Ninth Circuit Affirms Dismissal of Shopify Data Privacy Class Action Based on Lack of Personal Jurisdiction Over Online Payment Platform

In a jurisdictional win for online servicers and web-based platforms, the Ninth Circuit affirmed the dismissal of a putative class action alleging that Shopify violated California privacy and unfair competition laws by deliberately concealing its involvement in online transactions. Briskin v. Shopify, Inc., 87 F.4th 404 (9th Cir. 2023). The Ninth Circuit affirmed that the district court in California lacked personal jurisdiction because Shopify did not expressly aim its conduct towards the state.

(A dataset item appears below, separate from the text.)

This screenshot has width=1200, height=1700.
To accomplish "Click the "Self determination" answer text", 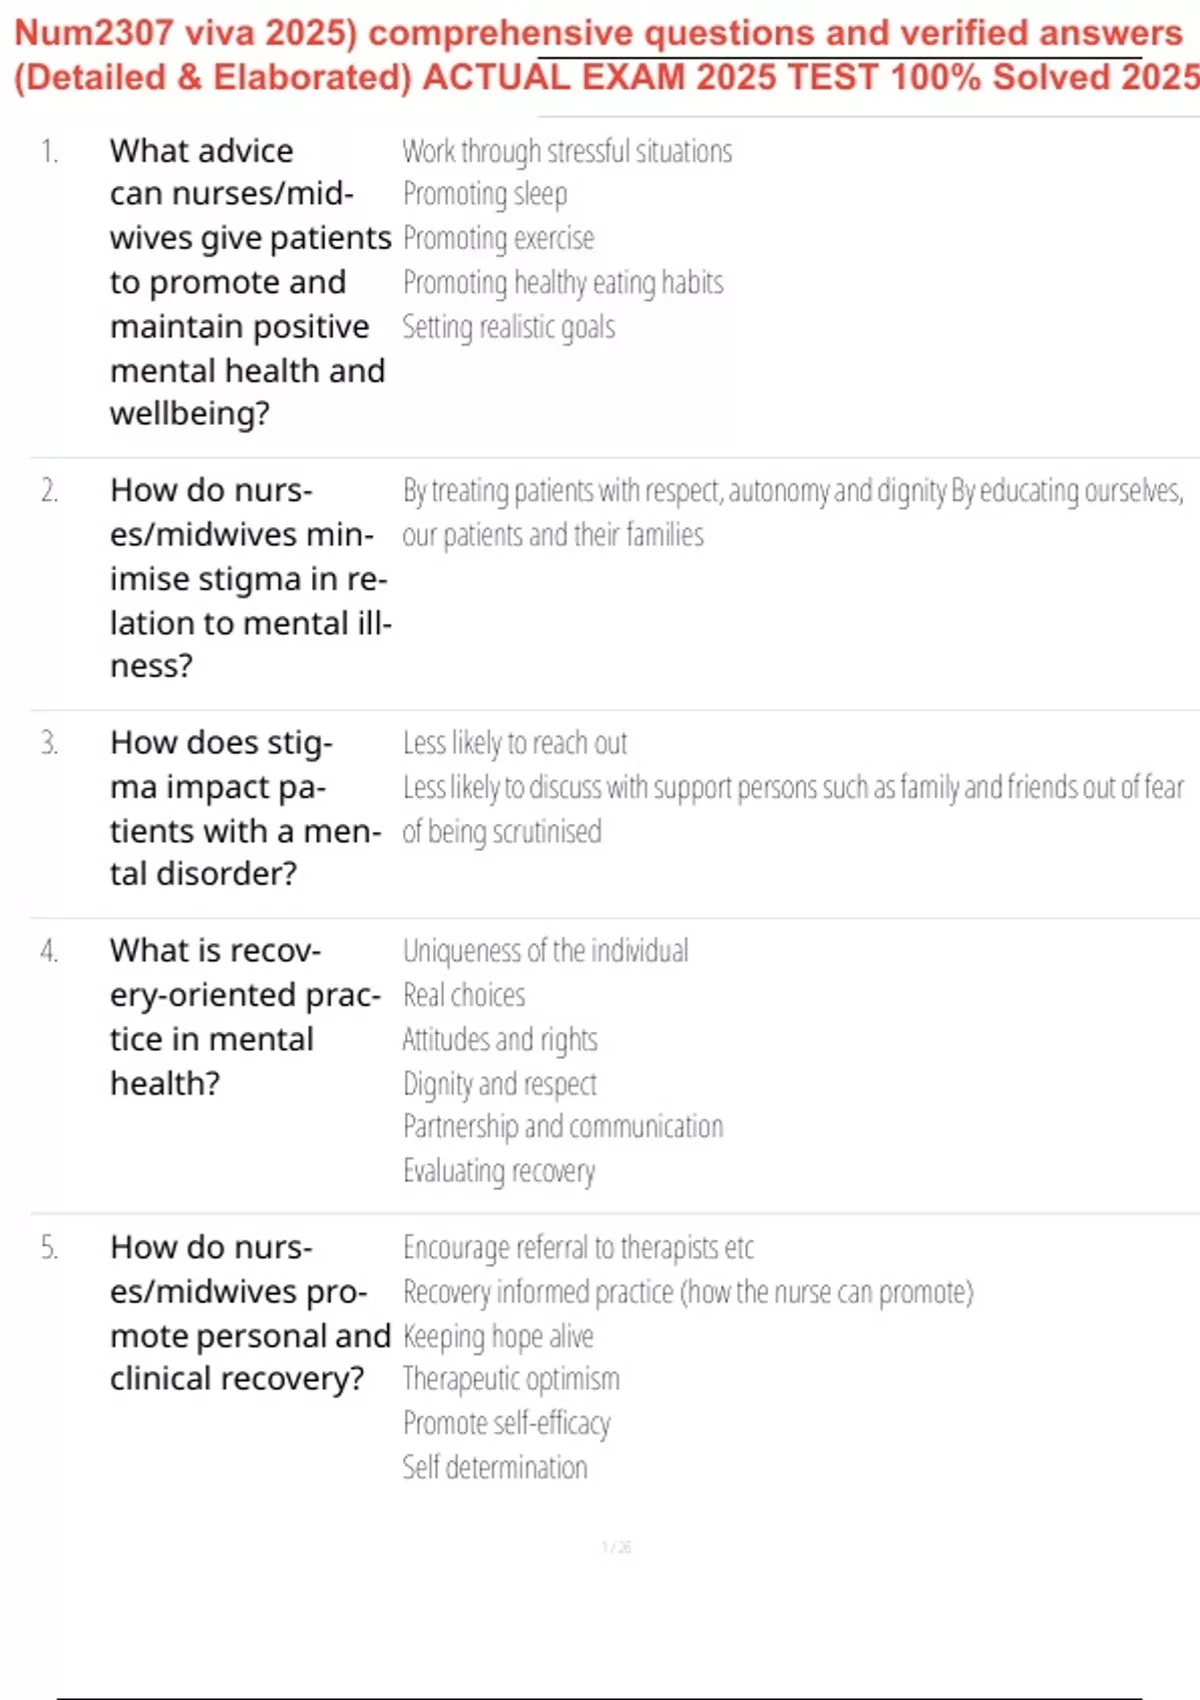I will [x=495, y=1468].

The Californian plaintiff, Brandon Briskin, allegedly purchased fitness apparel from the website of a California-based retailer, using his phone, while physically located in California. Id. at 409. Shopify, Inc., which is headquartered and incorporated in Canada, processed the transaction on behalf of the California retailer. Id. Briskin alleged that Shopify:


  1. collected his personal and credit card information and stored it for later use and analysis;
  2. installed cookies on Briskin’s phone;
  3. connected Briskin’s browser to Shopify’s network;
  4. generated payment forms requiring Briskin to enter personal identifying information;
  5. transmitted Briskin’s payment information to a second payment processor; and
  6. used his information to create consumer profiles, which were then shared with other merchant and business partners.


Id. at 409–10.Briskin brought the lawsuit against Shopify and two of its wholly-owned subsidiaries, neither of which was headquartered or incorporated in California either (together, “Shopify”). Id. at 410.Shopify moved to dismiss the allegations for lack of personal jurisdiction, and the district court agreed and dismissed the operative complaint without leave to amend. Id. at 410–11.

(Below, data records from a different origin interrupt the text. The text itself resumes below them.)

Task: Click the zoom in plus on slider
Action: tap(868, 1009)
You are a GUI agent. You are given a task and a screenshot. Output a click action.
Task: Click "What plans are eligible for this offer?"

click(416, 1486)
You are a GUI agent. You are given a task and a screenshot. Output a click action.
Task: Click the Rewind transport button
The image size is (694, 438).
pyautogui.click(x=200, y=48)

Because it was undisputed the district court did not have general jurisdiction over any of the defendants, the Ninth Circuit looked to whether the court could exercise specific jurisdiction, which required the plaintiff to show that (1) Shopify directed activities toward, or purposefully availed itself of the privileges of conducting activities in, the forum state and (2) the claims arose out of or related to Shopify’s contacts with the state of California .Id. at 411–12 (citing Axiom Foods, Inc. v. Acerchem Int'l, Inc., 874 F.3d 1064, 1068 (9th Cir. 2017)). 


Applying the test established by the U.S. Supreme Court in Calder v. Jones, 465 U.S. 783 (1984), the Court of Appeals determined that Briskin could not show that Shopify – a nationwide web-based sales platform – had expressly aimed its conduct towards the state of California. Id. at 422.  The Ninth Circuit held that Briskin’s claims did not arise out of any of Shopify’s broader business actions in the state, such as contracts with California merchants, physical Shopify offices and fulfillment centers in California, or other forum-related activities. Id. at 410.


Even though Shopify “knowingly profit[ed] from consumers in the forum state,” the Court of Appeals held that alone was not sufficient to show that Shopify expressly aimed its conduct toward California, particularly when there were no allegations that Shopify (1) “alter[ed] its data collection activities based on the location of a given online purchaser” or (2) prioritized or specifically targeted California customers. Id. at 419, 422.


In so ruling, the Ninth Circuit distinguished cases such as Briskin, which involved only online services, from recent decisions such as Herbal Brands, Inc. v. Photoplaza, Inc., 72 F.4th 1085 (9th Cir. 2023), which involved the physical delivery of products in the forum state. Id. at 421–22. In Herbal Brands, the Court of Appeals held that an Arizona district court had jurisdiction over claims that Herbal Brands brought against New York-based Amazon merchants because those sellers had sold physical products to Arizona customers.72 F.4th at 1088.


Takeaways: The Shopify decision will likely have broad implications for web-based platforms. Under the Ninth Circuit’s reasoning, providing online services to a customer in the forum state may not be sufficient to establish jurisdiction unless there is evidence the payment processor or other servicer directly targeted or sold physical products to purchasers in the forum state.  As a practical matter, at least in the Ninth Circuit, online servicers and web-based platforms remain most likely to face litigation in the jurisdictions where they are headquartered or incorporated.